The idea is to give healthcare purchasers a sense of their chances of having a bad outcome, and to give employers more information when they're deciding how to spend their health plan dollars.
Yes, giving discharge instructions, complying with antibiotic selection rules, and giving patients a positive experience – the metrics being rolled out by the Centers for Medicare & Medicaid Services this year —are important.
But the bottom line is what everyone really wants to know. What is the chance a patient might die during or after a pancreatic resection at hospital A versus hospital B? That's what's coming, Binder says.
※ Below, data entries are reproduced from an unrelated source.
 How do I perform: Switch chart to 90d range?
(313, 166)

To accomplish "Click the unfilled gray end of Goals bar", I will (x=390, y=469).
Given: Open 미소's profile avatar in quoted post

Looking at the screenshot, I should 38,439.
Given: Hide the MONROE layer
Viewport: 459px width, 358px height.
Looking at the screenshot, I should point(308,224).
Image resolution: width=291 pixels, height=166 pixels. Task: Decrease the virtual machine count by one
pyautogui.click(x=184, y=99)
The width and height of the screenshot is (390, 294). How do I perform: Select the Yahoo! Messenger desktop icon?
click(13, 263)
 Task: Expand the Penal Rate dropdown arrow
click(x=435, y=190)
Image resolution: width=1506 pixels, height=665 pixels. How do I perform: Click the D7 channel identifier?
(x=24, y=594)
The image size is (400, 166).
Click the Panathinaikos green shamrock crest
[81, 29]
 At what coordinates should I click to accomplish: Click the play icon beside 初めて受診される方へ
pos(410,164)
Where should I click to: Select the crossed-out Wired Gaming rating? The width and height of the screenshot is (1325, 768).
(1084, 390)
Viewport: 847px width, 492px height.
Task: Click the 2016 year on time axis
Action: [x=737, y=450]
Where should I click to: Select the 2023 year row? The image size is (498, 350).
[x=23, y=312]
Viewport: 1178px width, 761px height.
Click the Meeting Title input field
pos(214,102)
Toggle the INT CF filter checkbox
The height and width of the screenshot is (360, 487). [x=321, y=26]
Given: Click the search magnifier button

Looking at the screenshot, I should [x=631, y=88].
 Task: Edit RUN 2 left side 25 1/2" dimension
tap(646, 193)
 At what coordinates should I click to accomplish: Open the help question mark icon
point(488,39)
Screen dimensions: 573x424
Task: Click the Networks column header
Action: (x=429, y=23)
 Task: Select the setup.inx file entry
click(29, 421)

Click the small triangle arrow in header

"This is such powerful data," she says. "We're saying, 'this is your chance of survival if you go to this hospital and have this procedure. That's as raw edged as you can get in terms of transparency."
Take esophageal resection in Massachusetts: At Brigham and Women's Hospital, patients have a 3.29% odds of dying whereas at North Shore Medical Center Salem Hospital, it's 9.78%.
And for pancreatic resection in New Jersey: At John F. Kennedy Medical Center in Edison, patients have an 10.61%, chance of dying, compared with 3.85% at Morristown Memorial.
In fact, the variation among all the hospitals reporting resection survival scores is huge, she says. For esophageal resection over the last two years, the very best hospitals a patient has a 2.9% chance of mortality while at the worst hospitals, the odds are 12.1%. For pancreatic resection, no hospitals are in the best category, but the worst hospitals have death rates at 19% and 21%.